通过覆盖攻击（Overlay attacks） 的逼真伪造登录界面伪造银行登录界面窃取凭证，采用“黑屏覆盖”机制隐藏恶意操作实现远程控制设备 。‌

具体来说，攻击者获得对受感染设备广泛远程控制权，包括观察所有用户活动，关键是“在后台执行欺诈交易时黑屏——不让受害者察觉”。

这种“黑屏覆盖”机制使攻击者能执行设备接管（DTO）欺诈，同时向受害者隐藏恶意活动。

Sturnus 为远程会话同时采用 基于像素的屏幕流传输 和 高效的 UI 树控制层。

第二种方法传输界面元素的结构化描述，可实现点击、文本输入等精确操作，且带宽消耗极小，不会触发标准屏幕捕获指示器。

尽管 MTI Security 指出该恶意软件“可能处于部署前状态”，但它已完全具备功能，部分方面甚至比成熟恶意软件家族更先进。

该木马通过滥用 Android 设备管理员权限确保持久化。

获得权限后，当用户尝试进入设置界面禁用其状态时，恶意软件会主动监控并自动跳转以阻止移除。
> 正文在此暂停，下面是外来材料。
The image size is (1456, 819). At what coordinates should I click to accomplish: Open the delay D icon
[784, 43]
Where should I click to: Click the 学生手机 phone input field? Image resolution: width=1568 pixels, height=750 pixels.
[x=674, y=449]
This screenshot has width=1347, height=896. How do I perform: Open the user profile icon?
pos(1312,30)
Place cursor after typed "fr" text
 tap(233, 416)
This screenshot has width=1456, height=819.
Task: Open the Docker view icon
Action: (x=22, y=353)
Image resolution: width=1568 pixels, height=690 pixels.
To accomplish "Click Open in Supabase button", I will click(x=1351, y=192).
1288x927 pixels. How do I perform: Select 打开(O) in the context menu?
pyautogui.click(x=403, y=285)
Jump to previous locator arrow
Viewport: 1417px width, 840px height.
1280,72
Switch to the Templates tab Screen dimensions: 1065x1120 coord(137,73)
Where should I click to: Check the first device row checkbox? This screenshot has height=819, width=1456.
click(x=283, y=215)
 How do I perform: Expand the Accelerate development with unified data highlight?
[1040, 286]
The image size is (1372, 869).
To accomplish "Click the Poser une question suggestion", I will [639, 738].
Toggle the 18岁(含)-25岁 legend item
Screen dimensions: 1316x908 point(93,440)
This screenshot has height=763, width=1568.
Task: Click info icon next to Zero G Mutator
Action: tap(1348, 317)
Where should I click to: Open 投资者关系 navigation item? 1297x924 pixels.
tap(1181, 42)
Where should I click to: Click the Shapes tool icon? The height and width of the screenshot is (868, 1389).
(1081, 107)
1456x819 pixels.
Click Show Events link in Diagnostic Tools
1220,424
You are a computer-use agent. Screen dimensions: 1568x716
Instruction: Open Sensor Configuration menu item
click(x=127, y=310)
其命令与控制（C2）连接采用 HTTP 和 WebSocket 混合的复杂高级通信协议，并结合强 AES 加密，实现实时命令控制和战术动态调整。

二、技术实现

‌持久化机制‌：滥用Android设备管理员权限，阻止用户移除恶意软件 。‌

‌通信协议‌：混合使用HTTP和WebSocket，结合AES加密实现实时命令控制 。‌

‌数据窃取‌：通过键盘记录和屏幕捕获技术获取敏感信息 。

三、攻击目标

主要针对南欧和中欧金融机构，具备定向攻击特征 。‌

四、行业影响

该木马技术复杂度超过部分成熟恶意软件家族，可能引发更广泛的移动银行欺诈事件 。‌

Sturnus代表了一种高度复杂的综合威胁，结合多种攻击向量实现近乎完全的设备控制和数据窃取。

Sturnus恶意软件利用键盘记录和辅助功能从加密消息应用捕获敏感信息，为移动银行威胁树立了危险的新先例。